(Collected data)
>>

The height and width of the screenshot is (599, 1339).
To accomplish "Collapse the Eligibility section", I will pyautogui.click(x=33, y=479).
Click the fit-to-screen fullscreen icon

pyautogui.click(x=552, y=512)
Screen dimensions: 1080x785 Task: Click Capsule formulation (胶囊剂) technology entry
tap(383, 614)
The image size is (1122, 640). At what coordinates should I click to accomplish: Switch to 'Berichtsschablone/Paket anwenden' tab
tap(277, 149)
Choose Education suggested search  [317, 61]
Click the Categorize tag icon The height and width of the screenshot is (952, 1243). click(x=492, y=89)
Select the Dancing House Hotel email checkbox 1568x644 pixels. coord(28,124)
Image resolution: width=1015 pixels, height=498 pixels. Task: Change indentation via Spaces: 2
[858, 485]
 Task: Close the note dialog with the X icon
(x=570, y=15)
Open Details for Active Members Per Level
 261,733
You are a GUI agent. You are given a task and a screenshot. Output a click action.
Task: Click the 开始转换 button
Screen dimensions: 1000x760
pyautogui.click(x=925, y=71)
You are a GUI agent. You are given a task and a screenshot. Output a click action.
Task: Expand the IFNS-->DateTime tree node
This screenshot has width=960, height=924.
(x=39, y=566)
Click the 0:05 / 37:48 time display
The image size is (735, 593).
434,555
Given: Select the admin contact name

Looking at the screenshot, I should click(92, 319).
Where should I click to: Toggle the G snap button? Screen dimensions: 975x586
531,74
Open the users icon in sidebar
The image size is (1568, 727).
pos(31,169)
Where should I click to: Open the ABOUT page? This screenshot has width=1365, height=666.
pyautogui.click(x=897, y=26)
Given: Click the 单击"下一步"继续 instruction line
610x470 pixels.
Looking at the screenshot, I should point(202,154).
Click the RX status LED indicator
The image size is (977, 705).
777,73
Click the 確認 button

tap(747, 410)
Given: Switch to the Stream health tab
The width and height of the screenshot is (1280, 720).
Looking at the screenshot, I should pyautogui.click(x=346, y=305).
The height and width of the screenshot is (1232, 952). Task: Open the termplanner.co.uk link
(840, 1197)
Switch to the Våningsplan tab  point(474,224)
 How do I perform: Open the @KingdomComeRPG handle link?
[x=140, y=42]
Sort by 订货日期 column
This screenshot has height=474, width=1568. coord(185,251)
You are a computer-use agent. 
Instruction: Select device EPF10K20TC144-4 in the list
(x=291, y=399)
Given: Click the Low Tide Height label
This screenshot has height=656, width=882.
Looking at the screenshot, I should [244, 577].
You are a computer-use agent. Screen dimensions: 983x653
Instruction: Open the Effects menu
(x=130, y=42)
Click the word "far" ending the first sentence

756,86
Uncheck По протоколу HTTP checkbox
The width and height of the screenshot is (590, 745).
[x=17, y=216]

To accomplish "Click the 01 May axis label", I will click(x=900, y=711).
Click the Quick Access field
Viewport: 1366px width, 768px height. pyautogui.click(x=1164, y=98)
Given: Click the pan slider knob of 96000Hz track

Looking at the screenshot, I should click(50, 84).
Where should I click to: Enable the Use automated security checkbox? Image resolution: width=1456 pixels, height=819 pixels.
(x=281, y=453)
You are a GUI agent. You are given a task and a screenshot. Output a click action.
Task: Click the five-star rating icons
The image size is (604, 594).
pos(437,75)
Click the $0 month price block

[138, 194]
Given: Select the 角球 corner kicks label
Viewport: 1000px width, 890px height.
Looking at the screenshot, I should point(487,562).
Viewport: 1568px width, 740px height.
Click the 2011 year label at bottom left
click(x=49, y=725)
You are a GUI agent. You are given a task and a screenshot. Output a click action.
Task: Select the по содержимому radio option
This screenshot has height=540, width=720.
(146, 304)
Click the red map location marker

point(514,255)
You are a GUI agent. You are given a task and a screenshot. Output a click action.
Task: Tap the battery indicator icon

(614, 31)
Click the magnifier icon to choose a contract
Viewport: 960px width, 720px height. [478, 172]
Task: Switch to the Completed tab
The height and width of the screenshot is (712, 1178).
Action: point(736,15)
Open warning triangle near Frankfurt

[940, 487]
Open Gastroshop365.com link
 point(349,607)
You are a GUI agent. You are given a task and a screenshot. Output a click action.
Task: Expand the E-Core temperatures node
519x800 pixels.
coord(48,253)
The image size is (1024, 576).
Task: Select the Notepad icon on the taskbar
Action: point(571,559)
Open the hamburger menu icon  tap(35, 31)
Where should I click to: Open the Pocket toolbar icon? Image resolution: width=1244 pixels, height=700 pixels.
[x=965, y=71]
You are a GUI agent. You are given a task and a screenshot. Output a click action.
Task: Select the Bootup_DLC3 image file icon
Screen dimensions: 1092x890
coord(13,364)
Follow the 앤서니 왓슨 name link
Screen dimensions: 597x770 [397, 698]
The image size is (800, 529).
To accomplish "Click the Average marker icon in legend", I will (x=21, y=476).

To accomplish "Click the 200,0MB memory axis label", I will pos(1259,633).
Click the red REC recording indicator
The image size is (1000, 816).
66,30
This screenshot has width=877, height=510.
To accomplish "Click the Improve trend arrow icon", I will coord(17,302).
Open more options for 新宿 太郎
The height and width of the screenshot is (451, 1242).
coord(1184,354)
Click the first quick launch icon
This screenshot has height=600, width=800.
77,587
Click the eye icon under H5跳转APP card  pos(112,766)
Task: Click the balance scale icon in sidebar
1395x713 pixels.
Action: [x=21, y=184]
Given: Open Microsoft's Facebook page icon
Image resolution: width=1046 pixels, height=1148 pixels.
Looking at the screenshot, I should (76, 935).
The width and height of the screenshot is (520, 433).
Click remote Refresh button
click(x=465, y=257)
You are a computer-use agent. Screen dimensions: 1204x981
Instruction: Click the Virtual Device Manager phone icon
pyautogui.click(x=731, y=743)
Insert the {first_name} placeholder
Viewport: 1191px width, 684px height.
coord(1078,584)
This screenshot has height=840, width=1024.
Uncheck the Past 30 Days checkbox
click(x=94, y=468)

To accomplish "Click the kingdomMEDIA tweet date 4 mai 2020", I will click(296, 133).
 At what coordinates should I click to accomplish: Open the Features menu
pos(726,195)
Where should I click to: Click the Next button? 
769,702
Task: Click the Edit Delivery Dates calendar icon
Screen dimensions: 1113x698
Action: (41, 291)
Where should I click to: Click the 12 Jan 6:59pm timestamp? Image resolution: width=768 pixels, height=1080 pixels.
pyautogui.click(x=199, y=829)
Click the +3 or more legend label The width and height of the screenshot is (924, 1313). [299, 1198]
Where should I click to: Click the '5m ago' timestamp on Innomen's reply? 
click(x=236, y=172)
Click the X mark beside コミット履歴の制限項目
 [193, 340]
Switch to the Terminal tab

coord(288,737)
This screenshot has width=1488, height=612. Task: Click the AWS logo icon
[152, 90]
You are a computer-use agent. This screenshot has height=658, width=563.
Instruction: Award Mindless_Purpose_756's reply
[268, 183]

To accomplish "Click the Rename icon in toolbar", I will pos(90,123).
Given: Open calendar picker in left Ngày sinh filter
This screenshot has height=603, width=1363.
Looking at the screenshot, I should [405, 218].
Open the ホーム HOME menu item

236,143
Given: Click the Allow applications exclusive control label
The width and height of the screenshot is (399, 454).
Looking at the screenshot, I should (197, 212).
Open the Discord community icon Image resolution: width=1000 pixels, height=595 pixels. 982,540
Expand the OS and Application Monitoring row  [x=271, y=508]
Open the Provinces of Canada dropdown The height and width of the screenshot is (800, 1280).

<<

WHAT YOU HAVE TO DO -
From the line with "Expand the OS" through the last line of the records, set down every line exactly as written and leave out all others.

OUTPUT BELOW -
Expand the OS and Application Monitoring row  [x=271, y=508]
Open the Provinces of Canada dropdown The height and width of the screenshot is (800, 1280).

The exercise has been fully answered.